Também não é verdadeira a afirmação de que a não execução da pena após condenação em segunda instância resultará em impunidade. Os prazos para a apresentação de recursos pela defesa técnica são mínimos, contados em poucos dias. Se os processos demoram anos e anos para serem julgados, isso se dá em razão da estrutura precária do Judiciário brasileiro – que mesmo assim mantém privilégios de alto custo aos magistrados.

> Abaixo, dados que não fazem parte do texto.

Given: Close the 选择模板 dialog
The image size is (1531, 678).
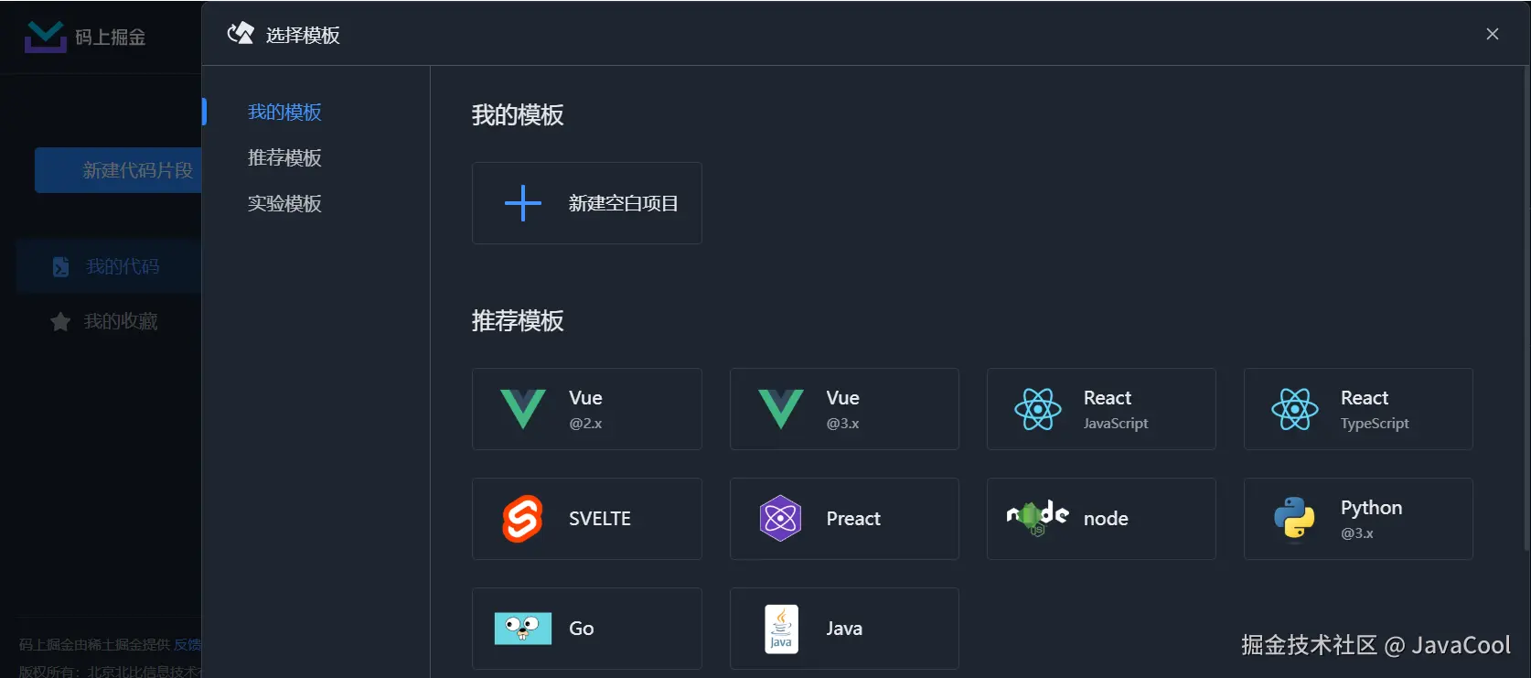Looking at the screenshot, I should (1492, 34).
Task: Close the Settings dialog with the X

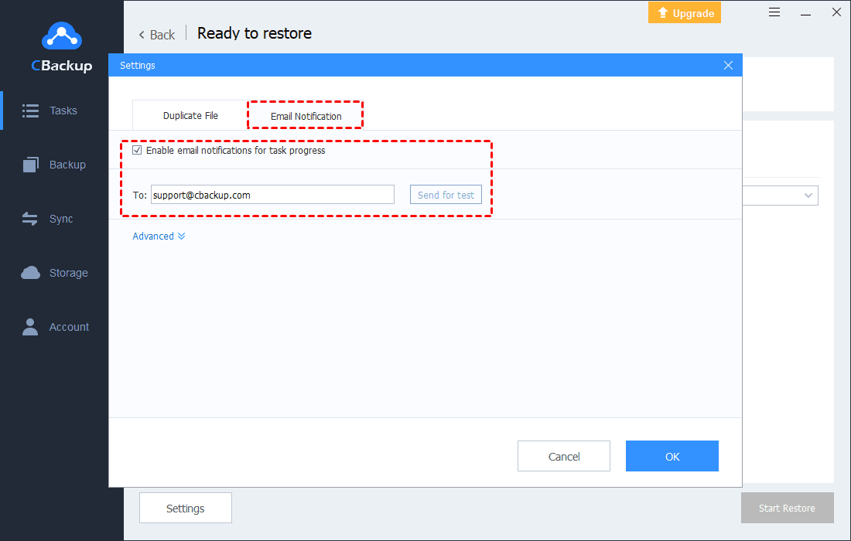Action: (728, 65)
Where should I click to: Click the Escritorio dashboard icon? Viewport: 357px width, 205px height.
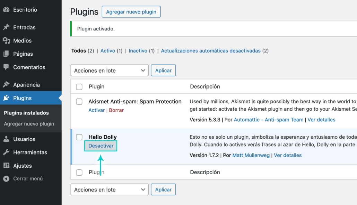(6, 10)
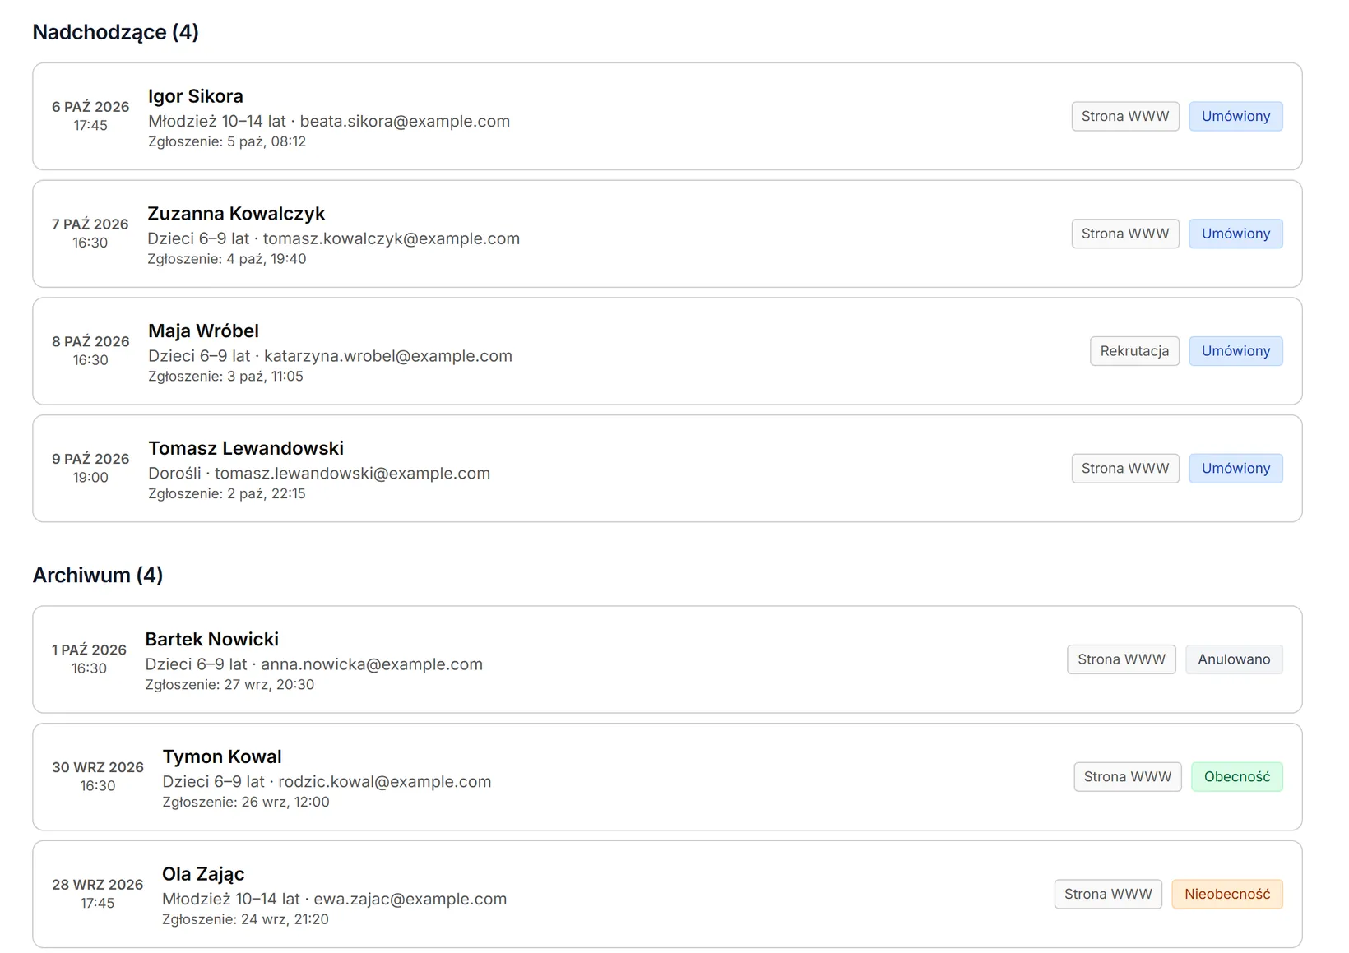Select Strona WWW tag on Ola Zając's row

click(1108, 895)
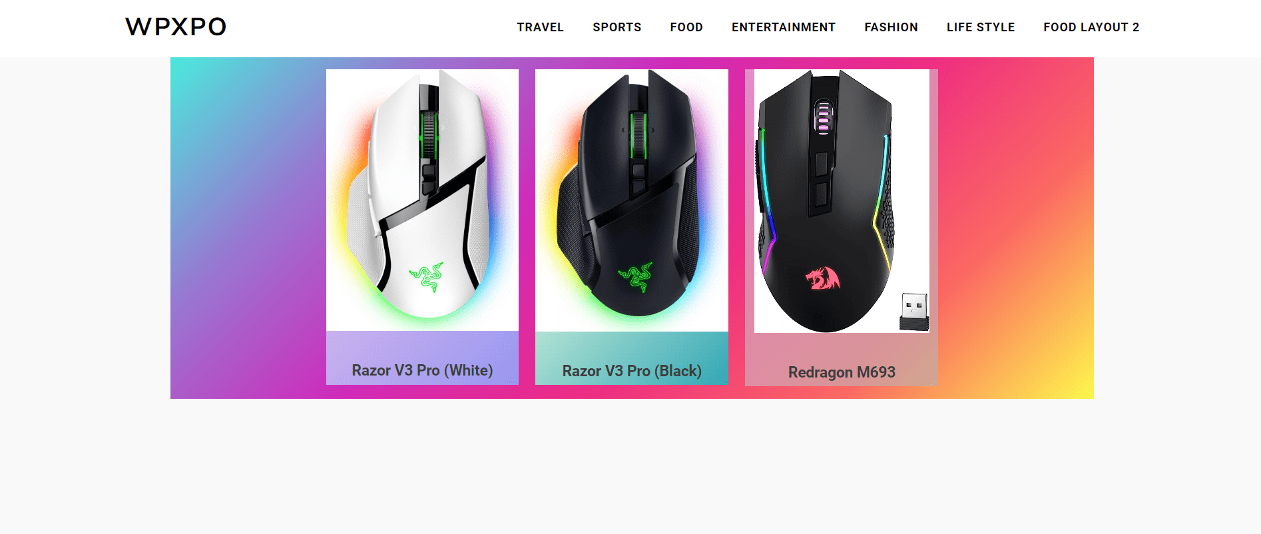The height and width of the screenshot is (534, 1261).
Task: Click the red Redragon dragon logo on the mouse
Action: click(x=823, y=278)
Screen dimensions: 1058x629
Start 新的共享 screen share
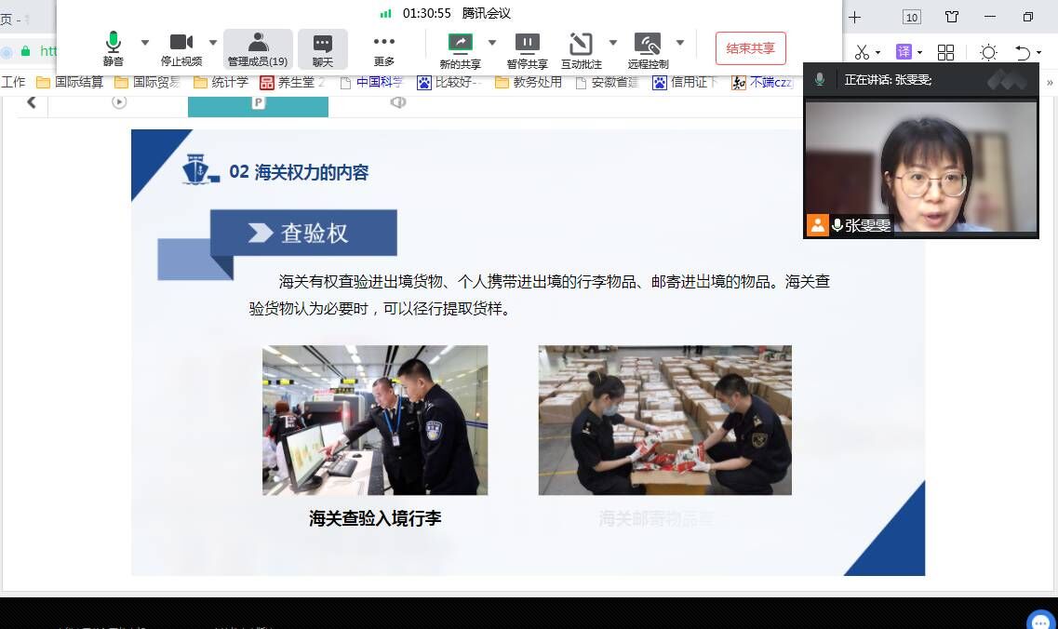pos(461,48)
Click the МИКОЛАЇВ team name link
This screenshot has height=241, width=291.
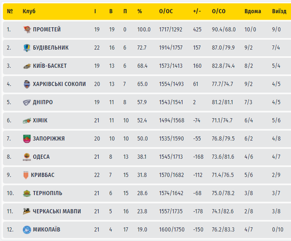coord(46,229)
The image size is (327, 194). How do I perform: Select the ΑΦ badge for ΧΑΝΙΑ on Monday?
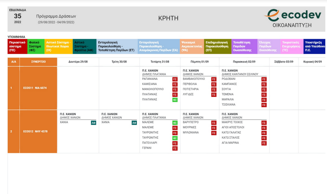tap(93, 123)
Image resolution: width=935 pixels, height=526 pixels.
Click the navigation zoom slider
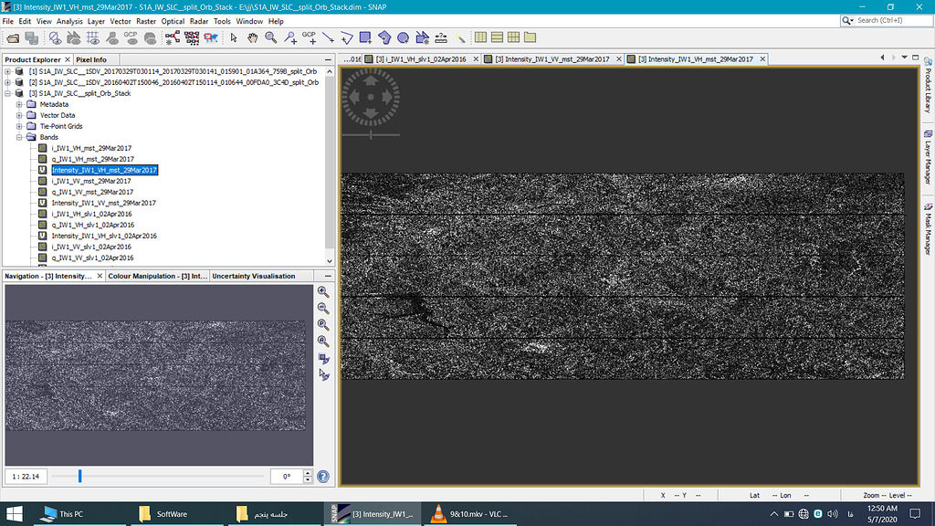(x=80, y=476)
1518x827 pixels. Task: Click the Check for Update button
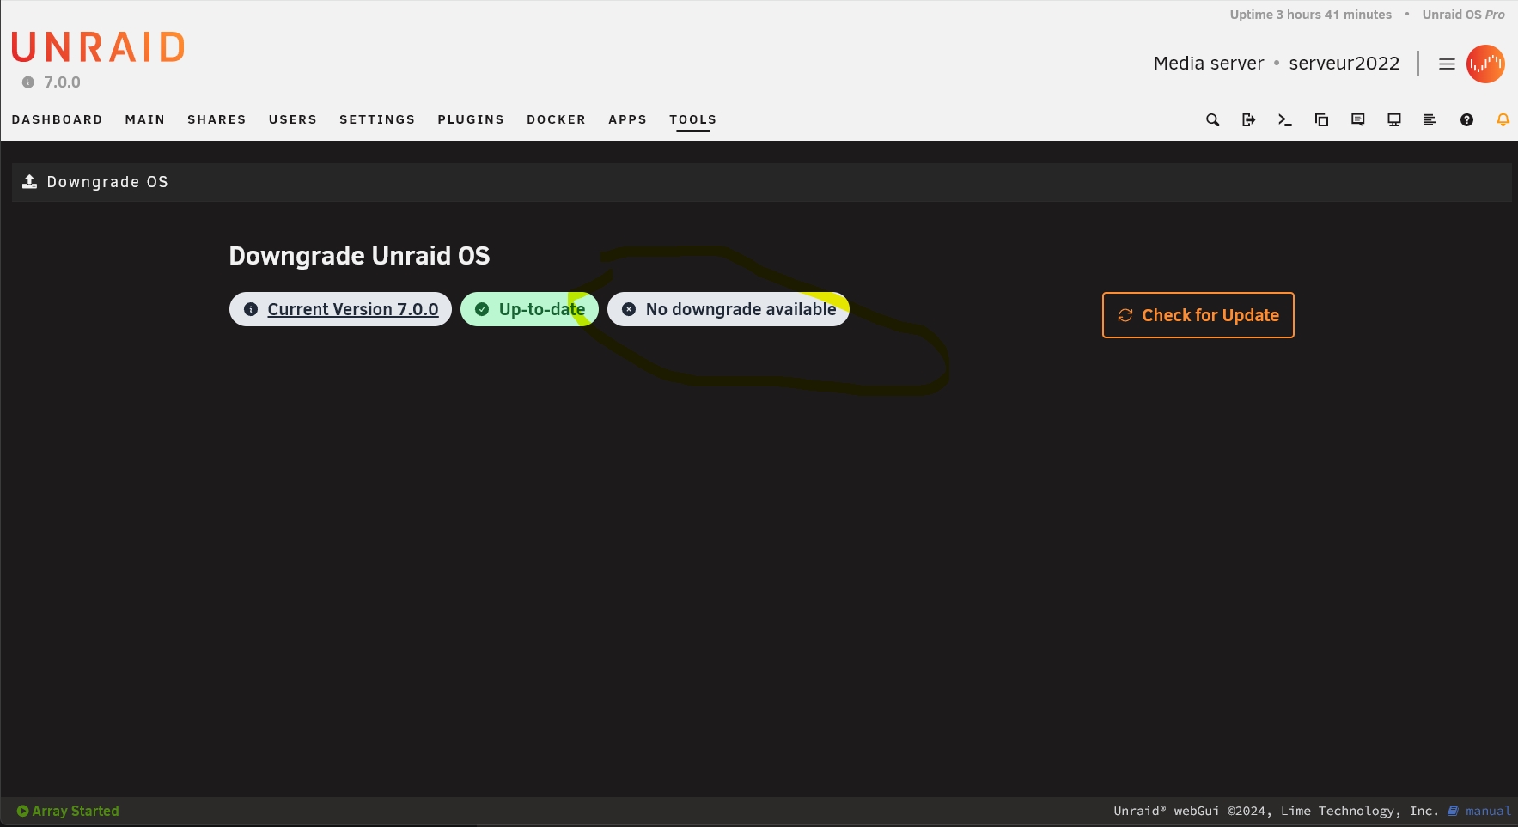click(x=1198, y=315)
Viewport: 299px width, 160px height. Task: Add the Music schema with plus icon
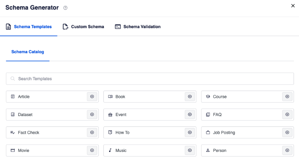[x=189, y=150]
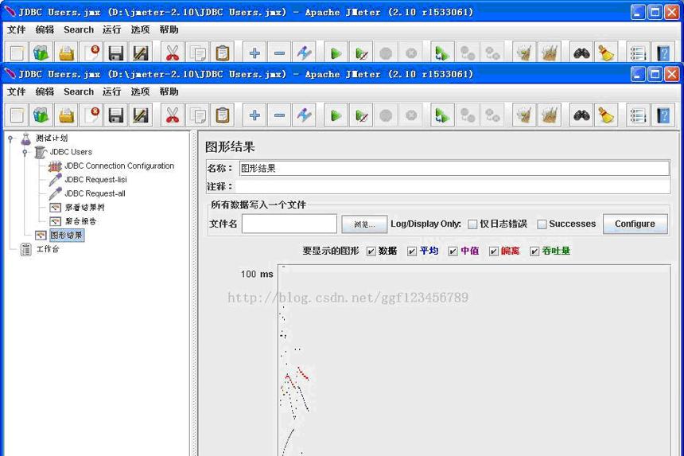Click the green Start run icon in the lower toolbar
The height and width of the screenshot is (456, 684).
pos(336,115)
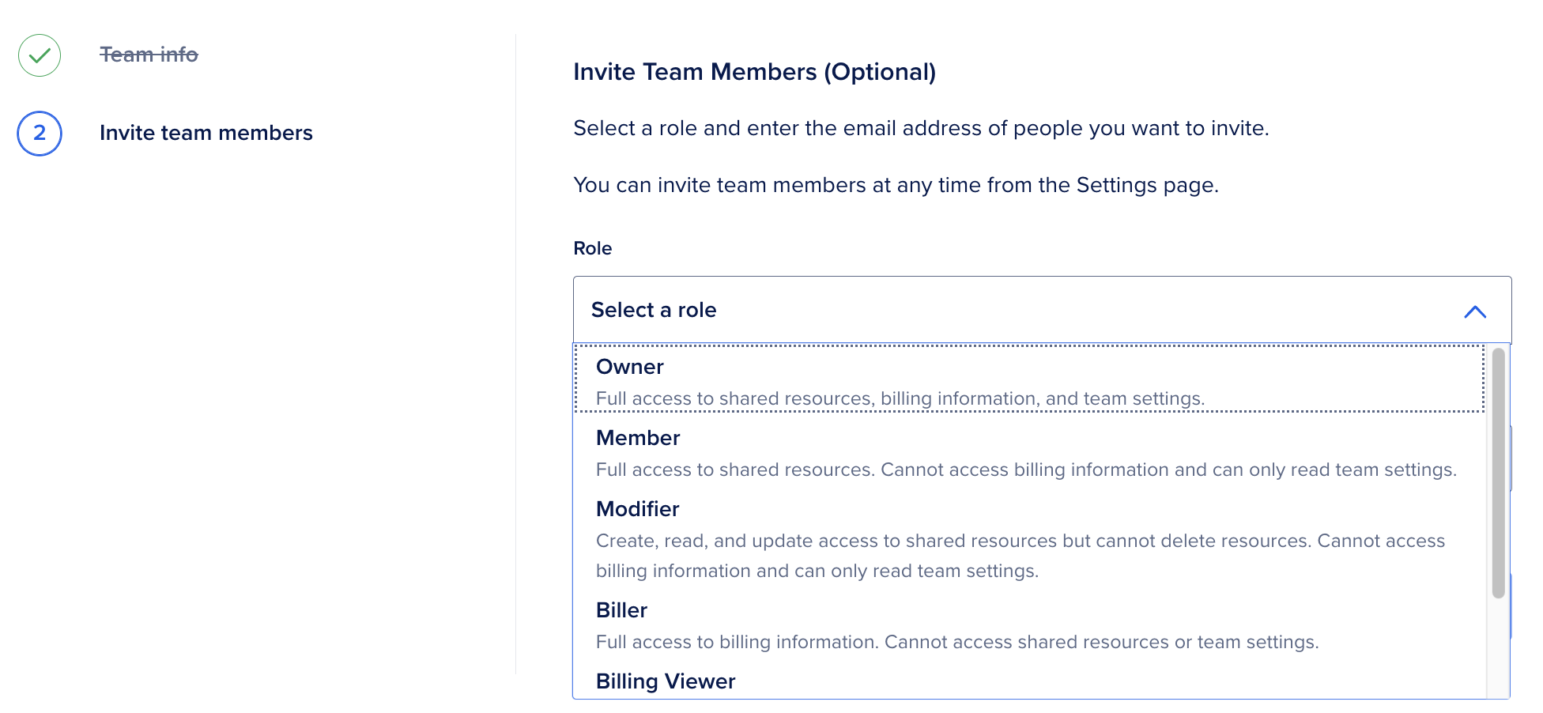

É preciso cessar a ideia de que tudo se resolverá com a prisão. O encarceramento cresceu fortemente no último período no Brasil, já somos o terceiro país com o maior número de presos, sendo que cerca de 40% deles ainda não obtiveram julgamento condenatório definitivo. Mesmo assim, a sensação de insegurança segue em altos níveis e nossos problemas estão longe de serem resolvidos.

Integramos o Movimento NÓS e este defende como princípio o enfrentamento à violência institucional. Isso implica em não pactuar com qualquer política, decisão ou medida voltada a agravar o cenário de violência presente na sociedade. Para tanto, são fundamentais ações voltadas à reversão da política de encarceramento em massa, garantindo a devida aplicação de direitos e garantias do processo penal e vetando qualquer utilização de mecanismos que burlem o estabelecido por lei, ainda que em contextos de comoção social.

Não há democracia sem a garantia de direitos fundamentais. Diante de forte pressão, o Supremo Tribunal Federal tem a responsabilidade de cumprir o seu papel enquanto guardião da Constituição, olhando para os mais vulneráveis e zelando pelos direitos de todos os cidadãos e cidadãs brasileiras.

 

Pedro Martinez é advogado criminalista e militante de Direitos Humanos. Atuou na Prefeitura de São Paulo (2013/2014) e na Casa Civil da Presidência da República (2016).

Sheila de Carvalho é advogada e militante de Direitos Humanos. Representante da sociedade civil no Comitê Nacional de Prevenção e Combate à Tortura. Atua no terceiro setor em temas relacionados à direitos humanos, justiça criminal, sistema prisional e seletividade penal.